Ozymandias
by Percy Bysshe Shelley
I met a traveller from an antique land
Who said: "Two vast and trunkless legs of stone
Stand in the desert . . . Near them, on the sand,
Half sunk, a shattered visage lies, whose frown,
And wrinkled lip, and sneer of cold command,
Tell that its sculptor well those passions read
Which yet survive, stamped on these lifeless things,
The hand that mocked them, and the heart that fed:
And on the pedestal these words appear:
'My name is Ozymandias, king of kings:
Look on my works, ye Mighty, and despair!'
Nothing beside remains. Round the decay
Of that colossal wreck, boundless and bare
The lone and level sands stretch far away."
What is the main idea of the poem "Ozymandias"?

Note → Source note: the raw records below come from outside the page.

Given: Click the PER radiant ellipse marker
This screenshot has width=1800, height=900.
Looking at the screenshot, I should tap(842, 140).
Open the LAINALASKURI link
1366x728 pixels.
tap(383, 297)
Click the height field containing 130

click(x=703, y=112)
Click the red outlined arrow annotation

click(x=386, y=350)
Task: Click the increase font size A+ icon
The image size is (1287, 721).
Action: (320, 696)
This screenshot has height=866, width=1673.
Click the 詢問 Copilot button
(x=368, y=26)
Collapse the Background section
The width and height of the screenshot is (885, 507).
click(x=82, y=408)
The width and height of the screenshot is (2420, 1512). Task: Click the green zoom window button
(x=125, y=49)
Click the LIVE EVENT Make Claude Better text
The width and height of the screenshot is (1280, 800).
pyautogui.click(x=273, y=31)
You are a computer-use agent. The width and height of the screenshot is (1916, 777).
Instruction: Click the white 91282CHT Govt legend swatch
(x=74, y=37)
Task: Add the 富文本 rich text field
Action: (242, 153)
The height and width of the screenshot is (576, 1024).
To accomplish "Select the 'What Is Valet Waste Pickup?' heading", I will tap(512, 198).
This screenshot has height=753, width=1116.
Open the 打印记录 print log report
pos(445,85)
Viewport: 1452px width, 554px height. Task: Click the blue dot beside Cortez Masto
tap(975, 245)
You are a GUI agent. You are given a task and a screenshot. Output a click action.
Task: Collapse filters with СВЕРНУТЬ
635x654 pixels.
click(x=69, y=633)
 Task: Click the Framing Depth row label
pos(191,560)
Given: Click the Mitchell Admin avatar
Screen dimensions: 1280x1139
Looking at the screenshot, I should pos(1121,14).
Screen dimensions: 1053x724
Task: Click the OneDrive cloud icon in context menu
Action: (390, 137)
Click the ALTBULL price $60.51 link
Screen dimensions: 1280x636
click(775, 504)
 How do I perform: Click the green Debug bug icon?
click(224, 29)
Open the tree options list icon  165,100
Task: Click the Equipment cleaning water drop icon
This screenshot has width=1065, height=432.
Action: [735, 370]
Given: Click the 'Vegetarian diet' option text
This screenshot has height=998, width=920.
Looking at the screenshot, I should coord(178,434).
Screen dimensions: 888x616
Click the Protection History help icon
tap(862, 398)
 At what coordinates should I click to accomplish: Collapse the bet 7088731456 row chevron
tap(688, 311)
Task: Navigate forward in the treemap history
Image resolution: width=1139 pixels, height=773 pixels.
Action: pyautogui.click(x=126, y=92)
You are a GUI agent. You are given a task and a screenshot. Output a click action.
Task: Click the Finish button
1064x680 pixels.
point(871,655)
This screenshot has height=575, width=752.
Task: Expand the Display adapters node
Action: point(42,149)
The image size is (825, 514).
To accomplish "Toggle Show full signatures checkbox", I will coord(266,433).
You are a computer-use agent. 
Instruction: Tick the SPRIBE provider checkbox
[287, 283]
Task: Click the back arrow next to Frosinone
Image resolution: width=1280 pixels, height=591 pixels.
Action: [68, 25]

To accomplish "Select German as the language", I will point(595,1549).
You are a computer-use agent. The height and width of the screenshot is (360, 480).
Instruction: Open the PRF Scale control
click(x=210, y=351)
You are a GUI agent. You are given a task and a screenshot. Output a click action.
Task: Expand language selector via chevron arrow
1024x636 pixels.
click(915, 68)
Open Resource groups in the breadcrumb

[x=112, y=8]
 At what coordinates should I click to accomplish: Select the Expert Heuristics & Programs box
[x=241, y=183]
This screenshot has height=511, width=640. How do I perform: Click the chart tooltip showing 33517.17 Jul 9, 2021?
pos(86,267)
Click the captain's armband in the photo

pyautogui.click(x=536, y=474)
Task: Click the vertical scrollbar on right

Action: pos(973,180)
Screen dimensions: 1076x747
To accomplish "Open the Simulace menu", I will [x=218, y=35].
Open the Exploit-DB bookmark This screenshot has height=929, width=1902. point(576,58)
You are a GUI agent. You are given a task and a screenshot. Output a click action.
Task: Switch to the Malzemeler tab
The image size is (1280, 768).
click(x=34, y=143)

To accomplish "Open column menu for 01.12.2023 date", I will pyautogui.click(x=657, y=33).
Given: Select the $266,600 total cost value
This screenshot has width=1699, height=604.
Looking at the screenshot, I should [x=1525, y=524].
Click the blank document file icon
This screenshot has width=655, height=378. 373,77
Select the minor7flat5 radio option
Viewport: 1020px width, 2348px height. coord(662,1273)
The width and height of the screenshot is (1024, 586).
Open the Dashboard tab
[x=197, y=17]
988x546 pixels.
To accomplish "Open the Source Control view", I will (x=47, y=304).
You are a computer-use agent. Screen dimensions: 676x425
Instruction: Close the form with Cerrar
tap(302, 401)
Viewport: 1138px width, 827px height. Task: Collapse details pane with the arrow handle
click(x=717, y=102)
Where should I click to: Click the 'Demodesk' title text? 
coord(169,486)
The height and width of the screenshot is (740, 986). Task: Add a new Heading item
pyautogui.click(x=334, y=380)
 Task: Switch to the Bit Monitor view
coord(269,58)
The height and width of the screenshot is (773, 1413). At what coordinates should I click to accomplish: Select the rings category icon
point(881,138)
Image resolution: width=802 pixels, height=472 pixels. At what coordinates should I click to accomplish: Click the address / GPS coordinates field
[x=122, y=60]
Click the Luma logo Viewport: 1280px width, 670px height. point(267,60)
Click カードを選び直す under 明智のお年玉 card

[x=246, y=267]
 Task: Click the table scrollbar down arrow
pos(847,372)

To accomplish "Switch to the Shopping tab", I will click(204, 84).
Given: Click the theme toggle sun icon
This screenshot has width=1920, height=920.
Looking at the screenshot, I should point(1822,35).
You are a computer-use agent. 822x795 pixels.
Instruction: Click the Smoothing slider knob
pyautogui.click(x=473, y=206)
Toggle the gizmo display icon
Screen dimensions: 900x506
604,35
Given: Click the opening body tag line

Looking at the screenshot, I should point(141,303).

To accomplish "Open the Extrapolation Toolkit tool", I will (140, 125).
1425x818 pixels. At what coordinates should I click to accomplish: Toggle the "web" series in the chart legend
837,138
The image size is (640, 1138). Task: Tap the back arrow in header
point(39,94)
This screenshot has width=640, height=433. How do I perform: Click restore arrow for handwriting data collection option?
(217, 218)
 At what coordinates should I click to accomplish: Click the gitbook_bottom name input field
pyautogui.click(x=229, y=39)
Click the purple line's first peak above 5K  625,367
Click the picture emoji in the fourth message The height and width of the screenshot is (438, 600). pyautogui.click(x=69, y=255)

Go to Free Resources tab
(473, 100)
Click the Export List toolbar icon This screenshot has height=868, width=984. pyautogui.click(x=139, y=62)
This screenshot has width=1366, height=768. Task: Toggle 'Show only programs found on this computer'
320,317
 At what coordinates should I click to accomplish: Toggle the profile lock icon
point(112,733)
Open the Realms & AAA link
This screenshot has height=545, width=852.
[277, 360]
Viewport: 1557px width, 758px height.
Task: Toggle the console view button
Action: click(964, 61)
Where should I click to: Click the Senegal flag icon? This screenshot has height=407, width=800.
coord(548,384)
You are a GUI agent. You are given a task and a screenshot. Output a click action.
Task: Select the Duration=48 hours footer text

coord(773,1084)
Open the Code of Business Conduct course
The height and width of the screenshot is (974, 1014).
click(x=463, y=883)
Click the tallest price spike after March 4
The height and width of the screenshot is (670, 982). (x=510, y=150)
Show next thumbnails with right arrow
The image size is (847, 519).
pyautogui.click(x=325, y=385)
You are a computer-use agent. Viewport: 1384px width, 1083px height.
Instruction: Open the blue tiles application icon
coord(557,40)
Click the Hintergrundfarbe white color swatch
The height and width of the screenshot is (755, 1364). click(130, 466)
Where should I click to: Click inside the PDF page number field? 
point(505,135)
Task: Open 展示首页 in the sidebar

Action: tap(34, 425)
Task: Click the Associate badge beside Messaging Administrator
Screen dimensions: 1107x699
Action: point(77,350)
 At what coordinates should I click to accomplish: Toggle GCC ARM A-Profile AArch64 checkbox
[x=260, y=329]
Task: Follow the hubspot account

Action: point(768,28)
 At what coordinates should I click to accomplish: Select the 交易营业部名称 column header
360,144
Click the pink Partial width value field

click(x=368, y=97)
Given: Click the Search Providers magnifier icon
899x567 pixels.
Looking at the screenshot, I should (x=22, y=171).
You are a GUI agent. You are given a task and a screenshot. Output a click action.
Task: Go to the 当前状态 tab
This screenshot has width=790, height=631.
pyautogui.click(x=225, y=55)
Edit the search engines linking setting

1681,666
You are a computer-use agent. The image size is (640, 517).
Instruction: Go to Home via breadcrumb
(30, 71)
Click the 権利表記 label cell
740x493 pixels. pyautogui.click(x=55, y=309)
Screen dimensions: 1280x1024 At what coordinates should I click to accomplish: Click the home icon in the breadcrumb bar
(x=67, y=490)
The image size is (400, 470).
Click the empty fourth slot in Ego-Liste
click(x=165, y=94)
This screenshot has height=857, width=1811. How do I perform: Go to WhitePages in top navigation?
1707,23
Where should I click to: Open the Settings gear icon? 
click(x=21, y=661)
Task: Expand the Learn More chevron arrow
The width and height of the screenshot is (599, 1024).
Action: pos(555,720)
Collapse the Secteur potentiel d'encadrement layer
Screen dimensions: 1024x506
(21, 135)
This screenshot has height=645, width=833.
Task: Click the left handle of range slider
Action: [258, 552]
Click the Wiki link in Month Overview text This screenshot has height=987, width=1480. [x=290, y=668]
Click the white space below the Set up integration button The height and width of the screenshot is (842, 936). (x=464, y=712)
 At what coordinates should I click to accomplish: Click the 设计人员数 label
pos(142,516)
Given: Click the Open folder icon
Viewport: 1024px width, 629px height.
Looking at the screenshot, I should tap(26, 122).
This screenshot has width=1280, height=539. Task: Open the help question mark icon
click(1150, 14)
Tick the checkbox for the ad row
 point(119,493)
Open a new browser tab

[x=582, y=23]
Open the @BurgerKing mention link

by Gretchen Mussey, enotes
In the poem, Shelley describes the ruins of a once great statue of a sphinx intended to represent the almighty reign of Ramses II, also known as Ozymandias. However, instead of witnessing the powerful image of an omnipotent ruler, all that remains of Ozymandias's statue is a "Half sunk," broken image of a domineering man that is decaying in the sand. Ironically, Ramses's original intentions of his statue have the opposite effect on travelers, who only witness how time impacts one's legacy and accomplishments. Shelley's poem examines the transitory nature of life, legacy, power, and government institutions. The decaying, broken image of Ozymandias's visage portrays how time destroys every human accomplishment. The inscription on the bottom of the statue is also ironic and symbolically represents how one's pursuit of power and glory are illusory and fleeting.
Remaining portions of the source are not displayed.